What is expected — Please reproduce the final stretch of the listing below: the line that contains "Image resolution: width=1376" and all lines after it, verbatim, with nothing else.

Input data —
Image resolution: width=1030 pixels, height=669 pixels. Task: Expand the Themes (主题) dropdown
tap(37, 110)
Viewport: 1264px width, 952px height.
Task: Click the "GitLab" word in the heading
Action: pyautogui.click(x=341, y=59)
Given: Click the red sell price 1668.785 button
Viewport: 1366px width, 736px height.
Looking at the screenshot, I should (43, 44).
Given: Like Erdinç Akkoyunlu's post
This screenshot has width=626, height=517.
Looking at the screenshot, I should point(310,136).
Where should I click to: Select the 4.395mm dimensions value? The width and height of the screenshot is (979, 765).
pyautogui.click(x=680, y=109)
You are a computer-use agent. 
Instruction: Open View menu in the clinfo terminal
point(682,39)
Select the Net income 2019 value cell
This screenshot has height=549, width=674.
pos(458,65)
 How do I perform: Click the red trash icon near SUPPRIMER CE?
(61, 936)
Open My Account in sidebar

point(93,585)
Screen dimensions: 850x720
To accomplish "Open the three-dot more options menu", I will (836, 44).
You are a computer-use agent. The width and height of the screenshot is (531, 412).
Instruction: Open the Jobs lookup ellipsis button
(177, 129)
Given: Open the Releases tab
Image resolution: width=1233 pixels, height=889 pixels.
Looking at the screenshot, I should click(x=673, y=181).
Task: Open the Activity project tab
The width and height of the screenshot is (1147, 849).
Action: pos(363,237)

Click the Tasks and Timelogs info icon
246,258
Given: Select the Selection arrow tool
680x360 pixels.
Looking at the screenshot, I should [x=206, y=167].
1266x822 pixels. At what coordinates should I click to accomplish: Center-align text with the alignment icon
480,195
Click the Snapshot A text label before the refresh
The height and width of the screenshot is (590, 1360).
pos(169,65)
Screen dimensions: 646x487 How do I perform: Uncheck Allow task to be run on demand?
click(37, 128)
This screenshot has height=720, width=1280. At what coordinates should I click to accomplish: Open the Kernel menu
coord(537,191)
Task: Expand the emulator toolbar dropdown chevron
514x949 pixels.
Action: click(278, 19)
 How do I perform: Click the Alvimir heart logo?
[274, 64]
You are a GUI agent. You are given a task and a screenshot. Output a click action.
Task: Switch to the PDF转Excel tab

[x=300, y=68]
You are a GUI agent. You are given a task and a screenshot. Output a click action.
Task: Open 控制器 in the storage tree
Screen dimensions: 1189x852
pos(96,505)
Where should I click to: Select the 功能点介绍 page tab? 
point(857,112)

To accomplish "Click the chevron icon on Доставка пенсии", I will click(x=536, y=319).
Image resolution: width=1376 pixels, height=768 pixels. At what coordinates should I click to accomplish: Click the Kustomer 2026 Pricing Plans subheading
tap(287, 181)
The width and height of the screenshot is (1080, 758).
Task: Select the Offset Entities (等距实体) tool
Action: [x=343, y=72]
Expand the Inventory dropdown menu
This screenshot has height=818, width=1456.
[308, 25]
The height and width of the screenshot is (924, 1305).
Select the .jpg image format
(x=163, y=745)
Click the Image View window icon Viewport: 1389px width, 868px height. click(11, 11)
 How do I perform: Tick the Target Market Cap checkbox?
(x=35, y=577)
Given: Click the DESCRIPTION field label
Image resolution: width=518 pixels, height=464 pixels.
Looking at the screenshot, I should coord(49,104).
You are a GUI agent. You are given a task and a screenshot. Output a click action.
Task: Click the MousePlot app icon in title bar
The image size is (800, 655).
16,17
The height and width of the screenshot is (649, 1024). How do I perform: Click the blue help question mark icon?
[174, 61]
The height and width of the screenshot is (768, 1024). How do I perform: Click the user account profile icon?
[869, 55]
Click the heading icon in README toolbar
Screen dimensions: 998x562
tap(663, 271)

Output of the task —
Image resolution: width=1376 pixels, height=768 pixels. At what coordinates should I click to accomplish: Click the Kustomer 2026 Pricing Plans subheading
tap(287, 181)
The width and height of the screenshot is (1080, 758).
Task: Select the Offset Entities (等距实体) tool
Action: [x=343, y=72]
Expand the Inventory dropdown menu
This screenshot has height=818, width=1456.
[308, 25]
The height and width of the screenshot is (924, 1305).
Select the .jpg image format
(x=163, y=745)
Click the Image View window icon Viewport: 1389px width, 868px height. click(11, 11)
 How do I perform: Tick the Target Market Cap checkbox?
(x=35, y=577)
Given: Click the DESCRIPTION field label
Image resolution: width=518 pixels, height=464 pixels.
Looking at the screenshot, I should coord(49,104).
You are a GUI agent. You are given a task and a screenshot. Output a click action.
Task: Click the MousePlot app icon in title bar
The image size is (800, 655).
16,17
The height and width of the screenshot is (649, 1024). How do I perform: Click the blue help question mark icon?
[174, 61]
The height and width of the screenshot is (768, 1024). How do I perform: Click the user account profile icon?
[869, 55]
Click the heading icon in README toolbar
Screen dimensions: 998x562
tap(663, 271)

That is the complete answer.